Start of Material for the task

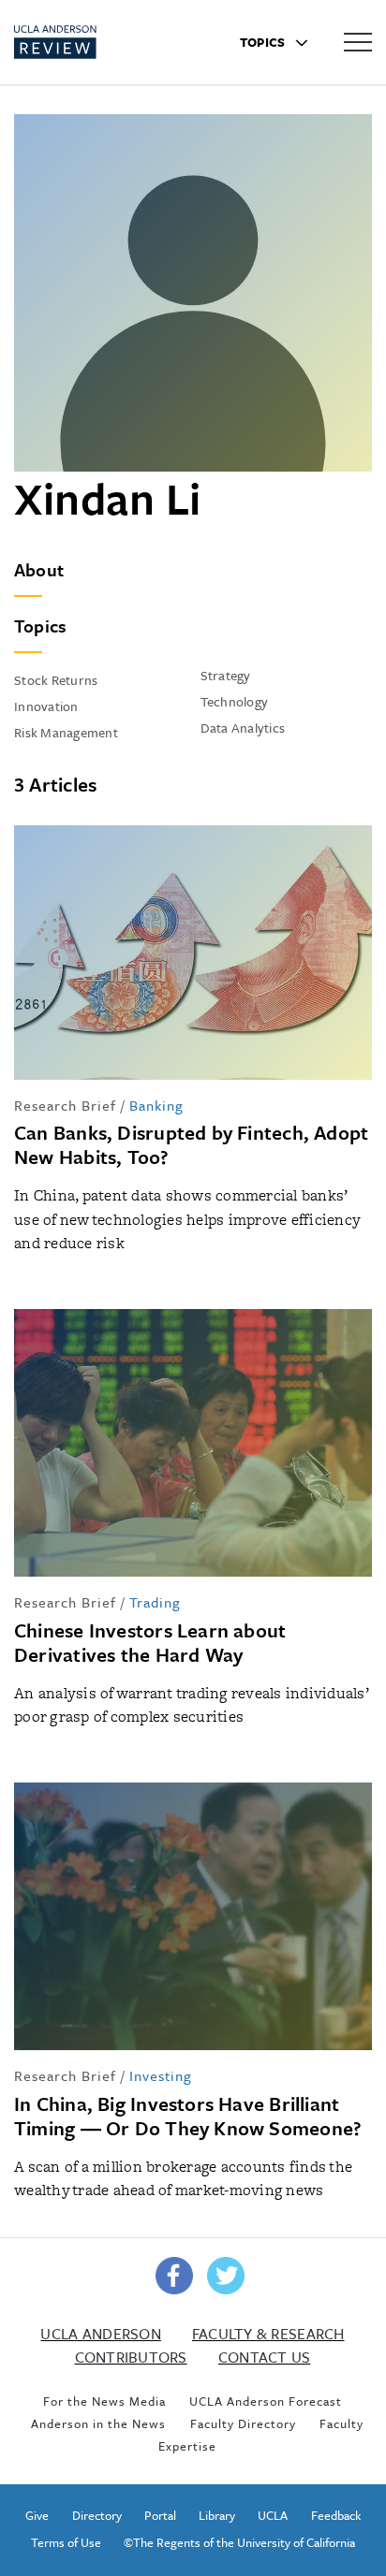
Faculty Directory (243, 2423)
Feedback (336, 2515)
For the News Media (104, 2401)
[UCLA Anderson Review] (88, 42)
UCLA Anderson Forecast (265, 2401)
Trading (155, 1602)
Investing (160, 2075)
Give (37, 2515)
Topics (264, 42)
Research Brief (65, 1105)
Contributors (131, 2357)
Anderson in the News (98, 2423)
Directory (97, 2515)
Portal (160, 2515)
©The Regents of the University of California (239, 2542)
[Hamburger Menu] (358, 41)
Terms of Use (66, 2542)
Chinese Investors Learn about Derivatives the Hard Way (150, 1642)
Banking (156, 1105)
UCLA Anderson (100, 2333)
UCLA (273, 2515)
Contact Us (264, 2357)
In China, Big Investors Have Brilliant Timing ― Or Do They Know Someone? (188, 2115)
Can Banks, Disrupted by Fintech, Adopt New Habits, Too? (191, 1144)
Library (217, 2515)
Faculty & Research (268, 2333)
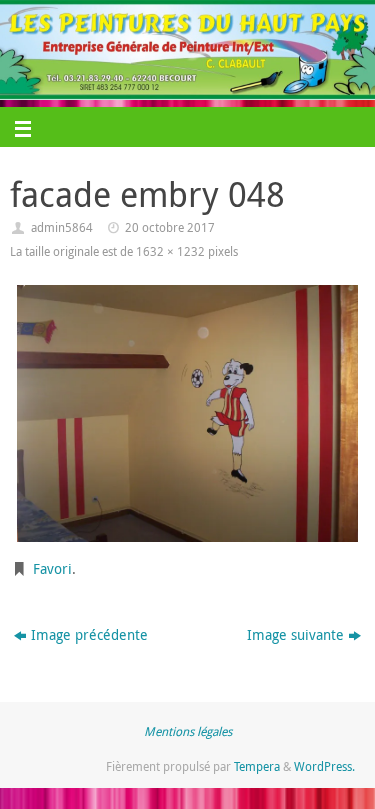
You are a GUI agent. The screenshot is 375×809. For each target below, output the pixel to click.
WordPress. (324, 766)
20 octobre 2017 (170, 227)
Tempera (257, 766)
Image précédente (89, 635)
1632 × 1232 (170, 251)
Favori (52, 569)
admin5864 (62, 227)
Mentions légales (188, 731)
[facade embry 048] (187, 413)
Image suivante (295, 635)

End of Material for the task

* **What is required**
Filter the records above for the string "News" and copy each matching line.

* **Expected answer**
For the News Media (104, 2401)
Anderson in the News (98, 2423)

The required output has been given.